Read the full text of the Home For The Brave Act of 2021 here.
What They’re Saying:
"Veterans with significant disabilities are often shut out of HUD housing assistance programs due to their restrictive eligibility criteria,” said Heather Ansley, Esq., MSW, Associate Executive Director of Government Relations, Paralyzed Veterans of America (PVA). “PVA thanks Rep. Carbajal for introducing the Home for the Brave Act that seeks to remove impediments to affordable housing for these veterans."
“More than half of homeless veterans have disabilities, many of which are service-connected by VA. We must ensure these individuals have the support they need and are not unfairly penalized for their disability compensation when seeking support through housing assistance programs,” said DAV National Legislative Director Joy Ilem. “We thank Congressman Carbajal for highlighting this injustice through the Home for the Brave Act, and are pleased to support this legislation to expand housing options for our nation’s disabled veterans.”
“The VFW supports this legislation to ensure veterans will be able to fully utilize their earned benefits without the penalty of financial offsets,” said VFW Director of National Legislative Services, Patrick Murray. “Using one earned VA benefit should never prevent a veteran from using another unrelated benefit.

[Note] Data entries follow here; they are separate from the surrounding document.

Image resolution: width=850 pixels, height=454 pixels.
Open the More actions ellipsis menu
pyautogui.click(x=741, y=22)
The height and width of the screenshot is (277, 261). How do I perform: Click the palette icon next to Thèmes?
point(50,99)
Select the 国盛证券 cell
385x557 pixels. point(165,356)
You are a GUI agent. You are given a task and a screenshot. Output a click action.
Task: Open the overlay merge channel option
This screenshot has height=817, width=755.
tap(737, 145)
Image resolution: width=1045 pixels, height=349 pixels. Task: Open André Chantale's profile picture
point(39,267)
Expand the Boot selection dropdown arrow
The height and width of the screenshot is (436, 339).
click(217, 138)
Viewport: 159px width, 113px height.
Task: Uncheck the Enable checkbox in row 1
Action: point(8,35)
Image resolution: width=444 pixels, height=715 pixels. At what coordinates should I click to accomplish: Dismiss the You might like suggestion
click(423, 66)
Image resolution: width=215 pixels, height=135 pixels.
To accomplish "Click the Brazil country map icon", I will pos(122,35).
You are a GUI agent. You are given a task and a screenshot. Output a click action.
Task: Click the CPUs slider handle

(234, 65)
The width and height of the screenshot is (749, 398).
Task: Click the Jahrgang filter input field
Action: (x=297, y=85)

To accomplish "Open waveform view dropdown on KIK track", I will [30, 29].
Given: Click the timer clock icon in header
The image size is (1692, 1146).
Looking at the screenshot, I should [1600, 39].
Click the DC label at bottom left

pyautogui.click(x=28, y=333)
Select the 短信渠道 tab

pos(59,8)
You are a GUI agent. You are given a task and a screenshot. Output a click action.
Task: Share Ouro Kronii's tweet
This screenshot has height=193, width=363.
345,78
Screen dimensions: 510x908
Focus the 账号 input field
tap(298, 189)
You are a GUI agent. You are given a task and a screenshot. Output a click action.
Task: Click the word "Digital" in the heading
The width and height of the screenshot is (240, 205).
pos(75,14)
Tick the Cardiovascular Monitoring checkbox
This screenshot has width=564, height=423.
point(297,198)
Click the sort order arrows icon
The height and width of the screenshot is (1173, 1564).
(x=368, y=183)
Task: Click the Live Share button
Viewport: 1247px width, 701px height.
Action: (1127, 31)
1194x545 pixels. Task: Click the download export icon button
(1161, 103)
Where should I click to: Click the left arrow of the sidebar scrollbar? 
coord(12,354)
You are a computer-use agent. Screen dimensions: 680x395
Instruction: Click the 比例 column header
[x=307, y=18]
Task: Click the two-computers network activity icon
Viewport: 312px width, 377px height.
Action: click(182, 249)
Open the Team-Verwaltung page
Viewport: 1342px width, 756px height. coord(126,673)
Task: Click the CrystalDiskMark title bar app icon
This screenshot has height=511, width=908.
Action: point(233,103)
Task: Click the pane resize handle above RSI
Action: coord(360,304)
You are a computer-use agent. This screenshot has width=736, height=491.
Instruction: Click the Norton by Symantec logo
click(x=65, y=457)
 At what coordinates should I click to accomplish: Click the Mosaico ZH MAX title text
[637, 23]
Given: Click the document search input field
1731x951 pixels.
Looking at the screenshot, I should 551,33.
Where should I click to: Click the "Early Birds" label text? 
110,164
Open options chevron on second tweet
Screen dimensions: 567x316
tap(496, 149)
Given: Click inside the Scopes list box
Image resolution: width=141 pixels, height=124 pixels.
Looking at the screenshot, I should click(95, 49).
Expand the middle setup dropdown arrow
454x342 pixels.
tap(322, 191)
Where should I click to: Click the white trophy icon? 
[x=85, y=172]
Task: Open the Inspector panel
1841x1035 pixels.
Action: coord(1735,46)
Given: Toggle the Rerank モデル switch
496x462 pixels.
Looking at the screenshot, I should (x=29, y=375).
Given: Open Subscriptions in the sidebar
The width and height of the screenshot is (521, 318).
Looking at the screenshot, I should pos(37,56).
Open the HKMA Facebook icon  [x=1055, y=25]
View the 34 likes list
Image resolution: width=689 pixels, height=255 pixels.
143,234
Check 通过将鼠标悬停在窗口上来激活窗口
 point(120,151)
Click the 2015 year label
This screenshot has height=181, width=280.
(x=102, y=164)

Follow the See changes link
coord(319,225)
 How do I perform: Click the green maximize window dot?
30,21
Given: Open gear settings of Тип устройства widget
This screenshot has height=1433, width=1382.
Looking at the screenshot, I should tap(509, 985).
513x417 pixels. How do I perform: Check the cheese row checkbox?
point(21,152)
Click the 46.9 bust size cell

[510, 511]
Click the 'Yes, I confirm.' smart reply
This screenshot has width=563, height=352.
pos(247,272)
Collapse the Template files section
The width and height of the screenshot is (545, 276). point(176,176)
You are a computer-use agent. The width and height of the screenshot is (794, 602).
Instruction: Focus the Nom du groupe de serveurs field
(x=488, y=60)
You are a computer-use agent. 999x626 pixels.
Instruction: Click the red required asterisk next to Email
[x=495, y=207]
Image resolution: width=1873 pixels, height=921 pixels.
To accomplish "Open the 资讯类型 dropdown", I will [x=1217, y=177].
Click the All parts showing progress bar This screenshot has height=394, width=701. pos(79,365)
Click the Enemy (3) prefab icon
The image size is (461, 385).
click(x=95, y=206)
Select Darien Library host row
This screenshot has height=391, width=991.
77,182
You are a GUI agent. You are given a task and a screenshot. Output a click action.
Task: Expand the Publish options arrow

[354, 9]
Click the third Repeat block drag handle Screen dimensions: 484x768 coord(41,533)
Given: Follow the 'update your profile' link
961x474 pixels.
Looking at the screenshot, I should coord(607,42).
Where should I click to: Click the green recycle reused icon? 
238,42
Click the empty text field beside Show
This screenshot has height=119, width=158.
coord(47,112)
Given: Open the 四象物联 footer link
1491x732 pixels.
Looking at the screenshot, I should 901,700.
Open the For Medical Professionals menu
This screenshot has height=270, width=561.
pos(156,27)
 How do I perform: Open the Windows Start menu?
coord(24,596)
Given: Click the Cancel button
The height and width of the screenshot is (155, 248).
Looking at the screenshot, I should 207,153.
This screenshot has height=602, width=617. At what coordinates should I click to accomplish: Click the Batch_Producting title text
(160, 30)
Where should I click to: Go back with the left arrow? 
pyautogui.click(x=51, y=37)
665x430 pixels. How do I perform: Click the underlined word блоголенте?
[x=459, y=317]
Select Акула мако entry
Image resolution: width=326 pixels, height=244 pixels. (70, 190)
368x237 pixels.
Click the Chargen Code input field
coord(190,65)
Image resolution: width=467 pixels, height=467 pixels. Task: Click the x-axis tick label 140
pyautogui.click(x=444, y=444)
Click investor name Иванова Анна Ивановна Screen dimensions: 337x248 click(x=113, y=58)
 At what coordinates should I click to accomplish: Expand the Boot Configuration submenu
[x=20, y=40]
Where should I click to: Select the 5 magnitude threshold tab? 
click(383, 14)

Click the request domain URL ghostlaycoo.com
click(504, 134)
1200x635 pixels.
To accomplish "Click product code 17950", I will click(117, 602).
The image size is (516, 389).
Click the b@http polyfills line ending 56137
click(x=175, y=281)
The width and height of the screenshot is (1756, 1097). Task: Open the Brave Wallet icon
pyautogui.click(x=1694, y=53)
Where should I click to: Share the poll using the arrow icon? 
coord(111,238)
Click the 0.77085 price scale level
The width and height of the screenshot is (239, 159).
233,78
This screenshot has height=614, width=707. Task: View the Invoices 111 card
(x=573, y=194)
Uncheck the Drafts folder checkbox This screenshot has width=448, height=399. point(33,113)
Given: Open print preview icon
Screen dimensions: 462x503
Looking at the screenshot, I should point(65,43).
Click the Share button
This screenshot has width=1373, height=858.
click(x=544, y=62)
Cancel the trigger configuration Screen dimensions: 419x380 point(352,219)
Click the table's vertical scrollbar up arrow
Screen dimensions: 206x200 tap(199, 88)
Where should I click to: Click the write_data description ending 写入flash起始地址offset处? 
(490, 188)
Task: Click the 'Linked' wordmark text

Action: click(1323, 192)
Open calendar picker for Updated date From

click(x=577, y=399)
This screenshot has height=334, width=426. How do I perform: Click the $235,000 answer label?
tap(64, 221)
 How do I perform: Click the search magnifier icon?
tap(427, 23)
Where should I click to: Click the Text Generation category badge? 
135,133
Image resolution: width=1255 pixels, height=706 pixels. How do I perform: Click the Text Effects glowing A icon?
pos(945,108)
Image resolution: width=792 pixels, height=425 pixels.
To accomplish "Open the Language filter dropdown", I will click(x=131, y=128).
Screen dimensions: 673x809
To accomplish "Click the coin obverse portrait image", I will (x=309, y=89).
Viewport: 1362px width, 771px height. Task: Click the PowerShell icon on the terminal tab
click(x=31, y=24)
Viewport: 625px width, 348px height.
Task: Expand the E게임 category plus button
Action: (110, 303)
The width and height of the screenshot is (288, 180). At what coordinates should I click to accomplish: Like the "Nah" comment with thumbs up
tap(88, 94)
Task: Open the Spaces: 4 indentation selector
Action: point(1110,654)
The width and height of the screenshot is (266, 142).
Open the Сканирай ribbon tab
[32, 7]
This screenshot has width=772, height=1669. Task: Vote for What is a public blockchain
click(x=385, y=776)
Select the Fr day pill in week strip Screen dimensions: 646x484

The VFW is glad to see this issue has the bipartisan support it deserves, and we thank Congressmen Carbajal and Smucker for making this a priority.”
"Every US citizen is deeply indebted to all those who wear the American flag on their uniform, and it is time for us to pay back that debt by ending homelessness among anyone who was ever enlisted in the armed forces,” said Executive Director of the National Coalition for the Homeless Donald Whitehead. By making housing more affordable to disabled veterans, we move closer to the day when our nation's veterans do not have to deal with all the long term health consequences associated with living on the streets."
“The bipartisan Home for the Brave Act provides an essential fix to help our nation’s homeless veterans ensure they have expanded housing opportunities. Service-disabled veterans are receiving payments because they were harmed serving our country and any payments we owe them should not limit access to housing assistance programs when they are in need,” said Lt. Gen. Dana T. Atkins, USAD (Ret), President and CEO of the Military Officers Association of America. “MOAA thanks Reps. Carbajal and Smucker for their leadership on this issue and for encouraging Congress to move swiftly and pass this bill.”
“No veteran should face housing discrimination based on their service-connected disability, but right now that is exactly what many face with Department of Housing & Urban Development (HUD) housing assistance programs,” said National Commander James W. “Bill” Oxford, The American Legion. “The American Legion is proud to stand with Representative Carbajal in support of the Home for the Brave Act, which would close the loophole that counts service-related disability benefits as income for consideration of housing assistance programs.”
Rep. Salud Carbajal represents California’s 24th congressional district, encompassing Santa Barbara, San Luis Obispo and part of Ventura County. He sits on the House Armed Services Committee, Agriculture Committee, and Transportation and Infrastructure Committee, where he serves as the Chair of the Subcommittee on Coast Guard and Maritime Transportation.